Document text:
►

A HEARTBROKEN couple, who tried for six years to have a baby, are searching for an answer as to why their young son died suddenly in his sleep.
Emslie and Sally Law, who underwent four rounds of fertility treatment before conceiving their only child Thomas, have spoken of their quest to find out more about the death of the toddler.
The couple, from Kings Furlong, Basingstoke, put their 22-month-old son to bed on March 14. Hours later, they went to check on Thomas, and found him lifeless.
At an inquest into Thomas’ death, North East Hampshire coroner Andrew Bradley found the cause of death to be sudden infant death syndrome, associated with chicken pox.
Mr Bradley said it was not clear how significant the chicken pox was in the toddler’s death.
The syndrome, commonly referred to as cot death, is a term used for the sudden death of an apparently well baby, the cause of which is not known.
Now Mr and Mrs Law want to see if genetic testing can explain why Thomas died. They have allowed samples of Thomas' body tissue to be used in a medical trial looking into Long QT Syndrome, a rare in-born heart condition.
Mr Law, 37, told The Gazette: “At Thomas' funeral, the Reverend Jo Stoker very eloquently said that human beings are frail and not all the answers are out there.
“But however sad and upsetting, for us it would be nice to find answers. But we know no answer we find can bring him back.”
He added: “After his death, there was an immediate desire to know was there any fault on our behalf. Did we not look after him enough, or did we do something we should not have done?
“But there was nothing. Maybe in the months and years to come there will be solace in finding an answer. But there will also be despair and helplessness knowing there would have been nothing that would have changed the outcome.”

◄

Assigned task 1: Could you transcribe the report about the death of the toddler Thomas from "A HEARTBROKEN couple, who" up to and including "found him lifeless."?
Assigned task 2: Would you pick up the report about the death of the toddler Thomas right after its final sentence and continue it?

Extracted records:
►

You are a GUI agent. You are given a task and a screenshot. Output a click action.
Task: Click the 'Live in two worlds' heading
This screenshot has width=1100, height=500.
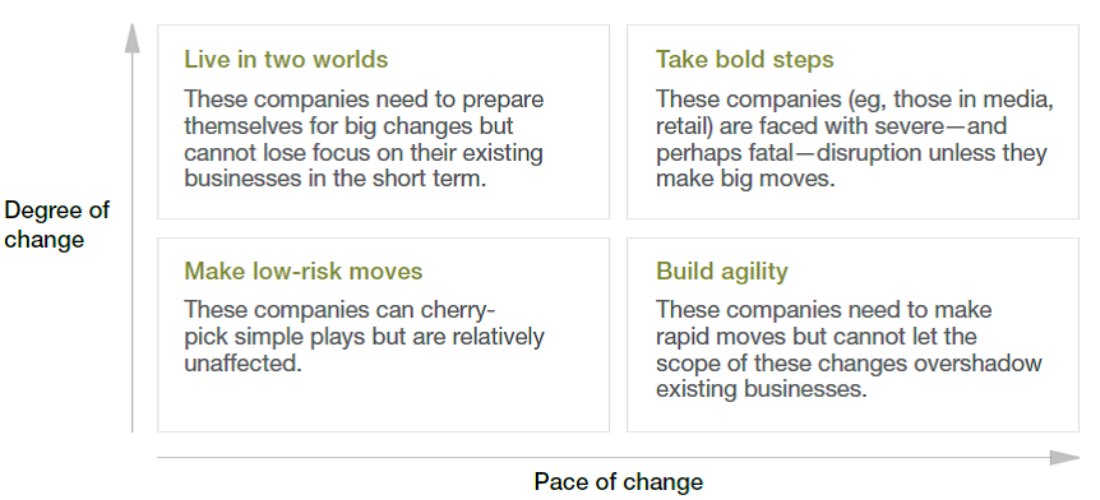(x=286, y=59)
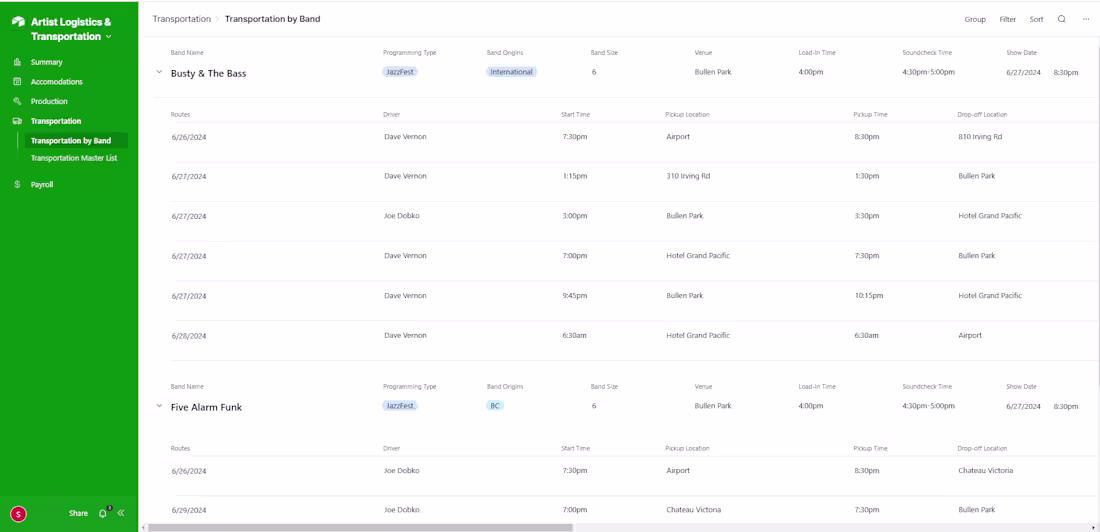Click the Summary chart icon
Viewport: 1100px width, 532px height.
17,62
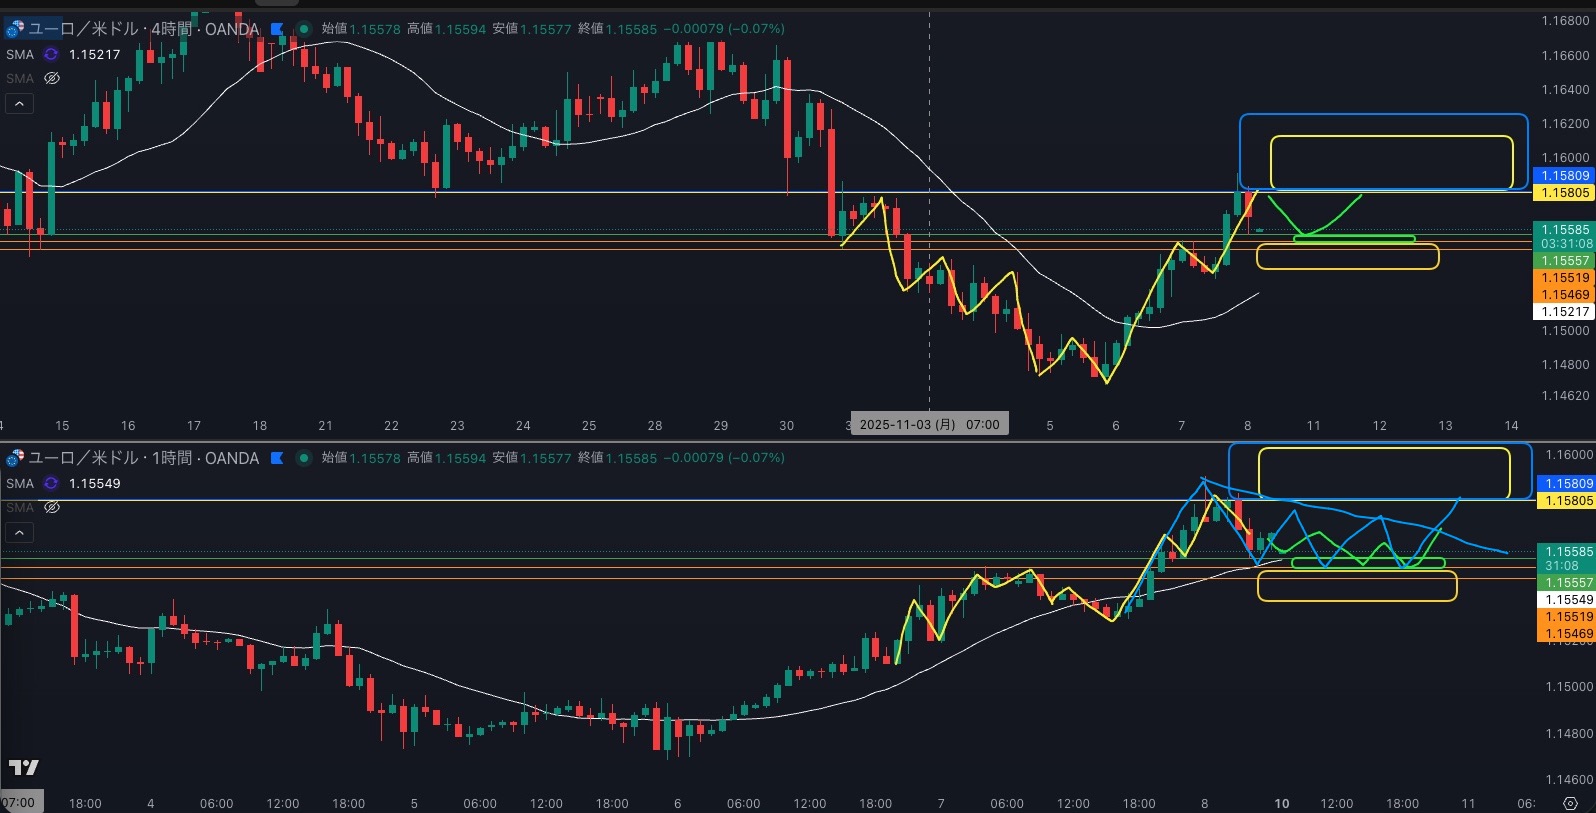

◄

Response box 1:
A HEARTBROKEN couple, who tried for six years to have a baby, are searching for an answer as to why their young son died suddenly in his sleep.
Emslie and Sally Law, who underwent four rounds of fertility treatment before conceiving their only child Thomas, have spoken of their quest to find out more about the death of the toddler.
The couple, from Kings Furlong, Basingstoke, put their 22-month-old son to bed on March 14. Hours later, they went to check on Thomas, and found him lifeless.

Response box 2:
Mr Law said he hoped that by taking part in the trial, a pattern might be established that could help them and other parents in the future.
Mrs Law, also 37, said: “He was our precious boy from day one. He was a very content boy and at nursery they said he was happy to play with himself and other children.
“The bit that is that most painful, and the bit we miss the most, is how he was after he was one years old. We loved watching him learning to walk and talk, and his character was starting to come through.”
Mrs Law said that friends and family have shown their support by raising more than £8,000 already for the Sudden Unexplained Death in Children charity.
A fundraising day for the charity will take place between 12.30pm and 3.30pm on Saturday, June 8 at the Oakridge Hall for All, with a raffle and cakes sales.
They have also backed a petition which calls on genetic testing to be offered in the UK in all cases of sudden infant death syndrome.
Mr Law said that he hoped in coming forward he would show parents in similar situations that they are not alone, and added that other parents should not panic following their story.
He said: “We do not want people to try and imagine what we are going through and be scared. Maybe just take from it not to be upset when your child is grumpy or in a mood. They are kids - give them a cuddle and be thankful you have got them. Just be good parents.”